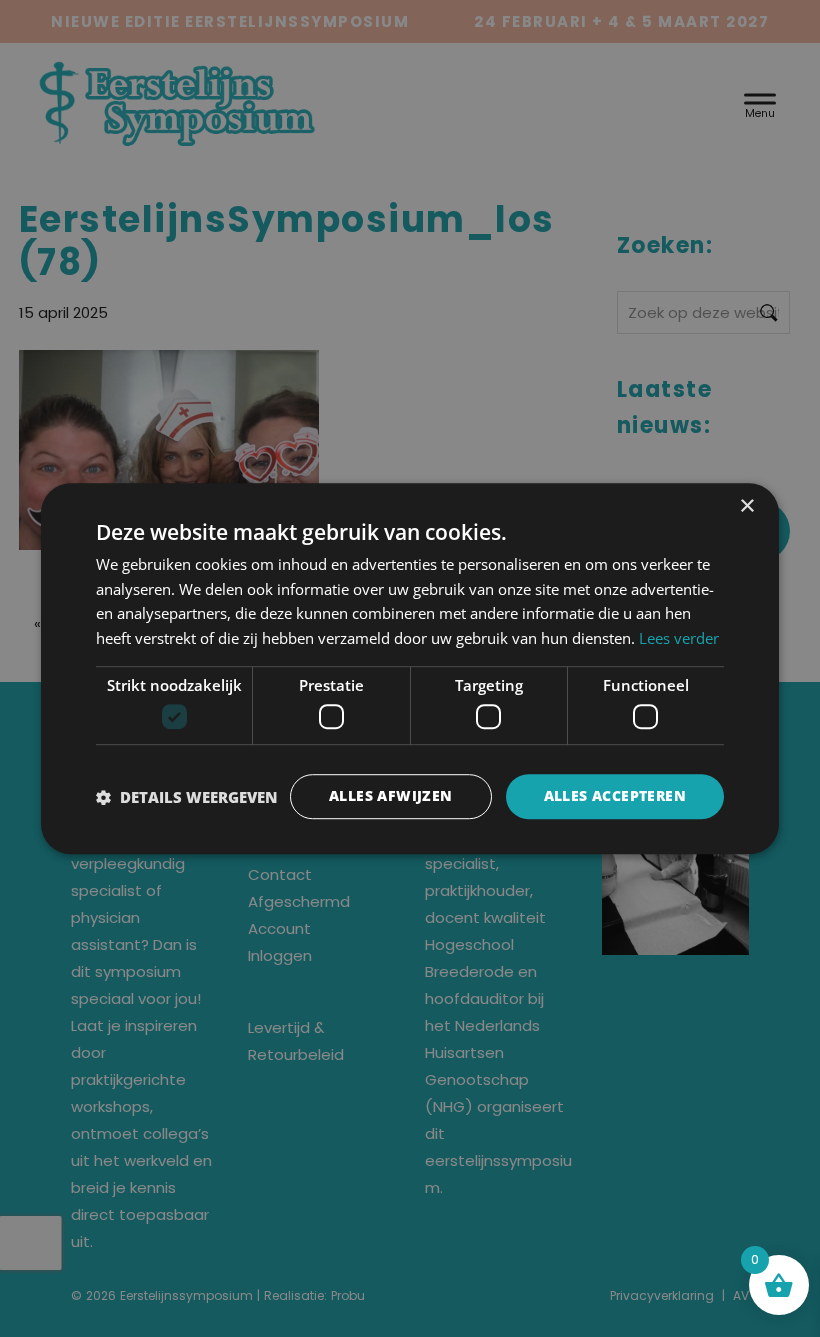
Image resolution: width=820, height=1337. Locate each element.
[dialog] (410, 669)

---

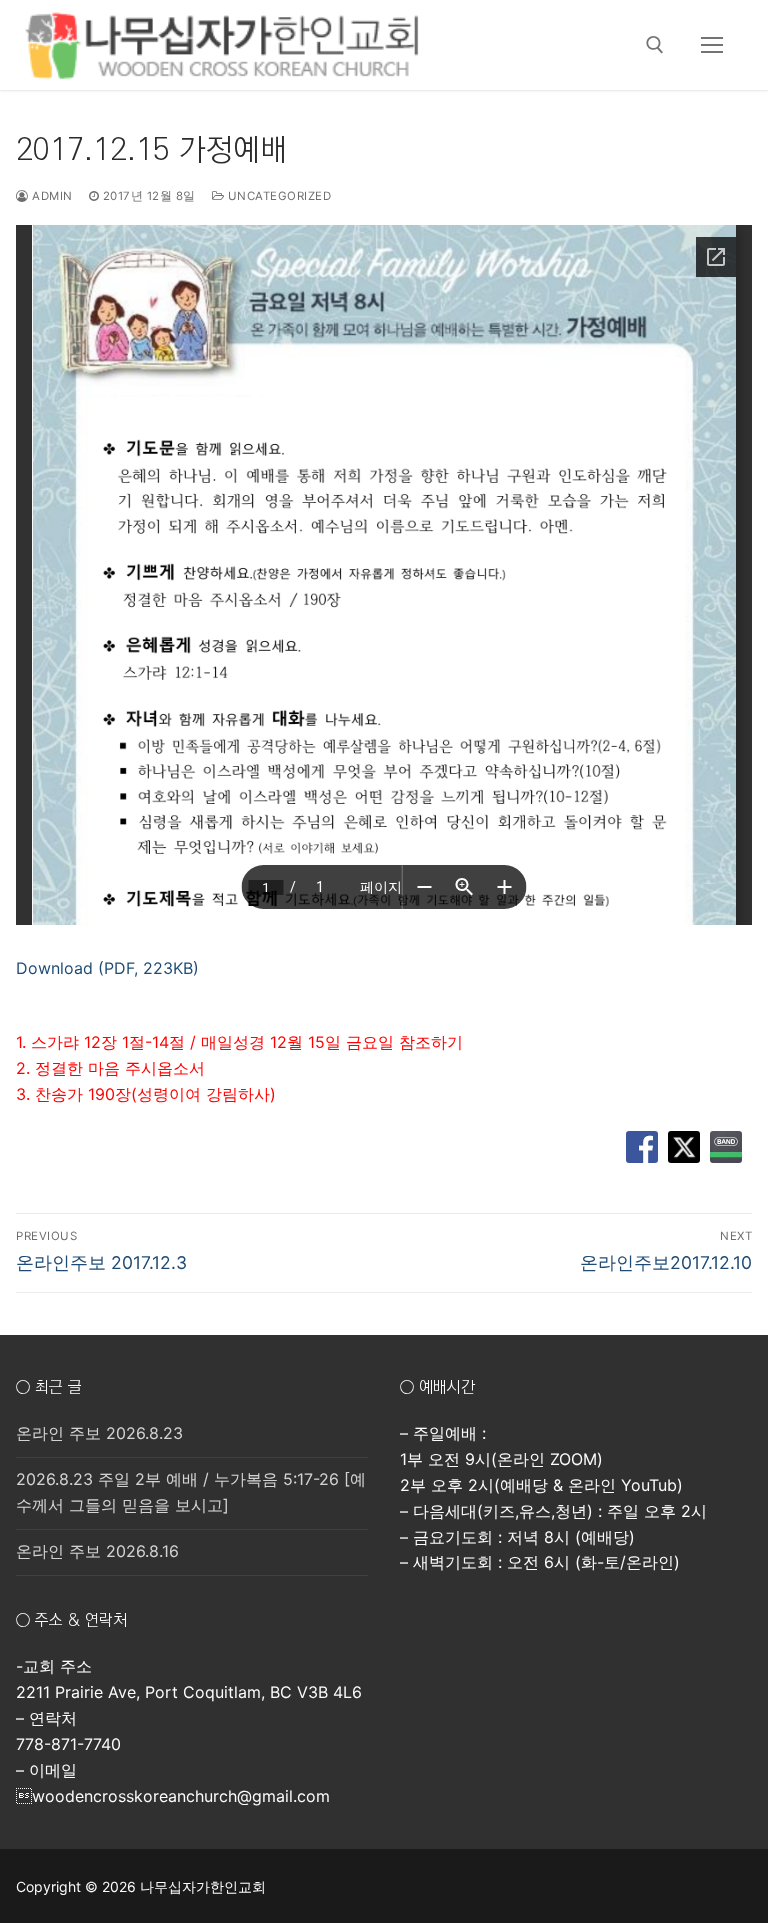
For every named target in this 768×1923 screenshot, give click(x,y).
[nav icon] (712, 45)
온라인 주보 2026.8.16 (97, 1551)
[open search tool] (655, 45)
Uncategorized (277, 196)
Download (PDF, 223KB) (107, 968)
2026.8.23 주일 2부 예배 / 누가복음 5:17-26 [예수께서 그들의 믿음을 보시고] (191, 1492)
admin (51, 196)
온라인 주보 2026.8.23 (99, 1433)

• EXERCISE REQUIREMENTS: Beginning at the line above with "For every named" and finishing at the line with "온라인 주보 2026.8.23 (99, 1433)", return each line exactly and return nothing else.

• ANSWER SPACE:
For every named target in this 768×1923 screenshot, give click(x,y).
[nav icon] (712, 45)
온라인 주보 2026.8.16 (97, 1551)
[open search tool] (655, 45)
Uncategorized (277, 196)
Download (PDF, 223KB) (107, 968)
2026.8.23 주일 2부 예배 / 누가복음 5:17-26 [예수께서 그들의 믿음을 보시고] (191, 1492)
admin (51, 196)
온라인 주보 2026.8.23 (99, 1433)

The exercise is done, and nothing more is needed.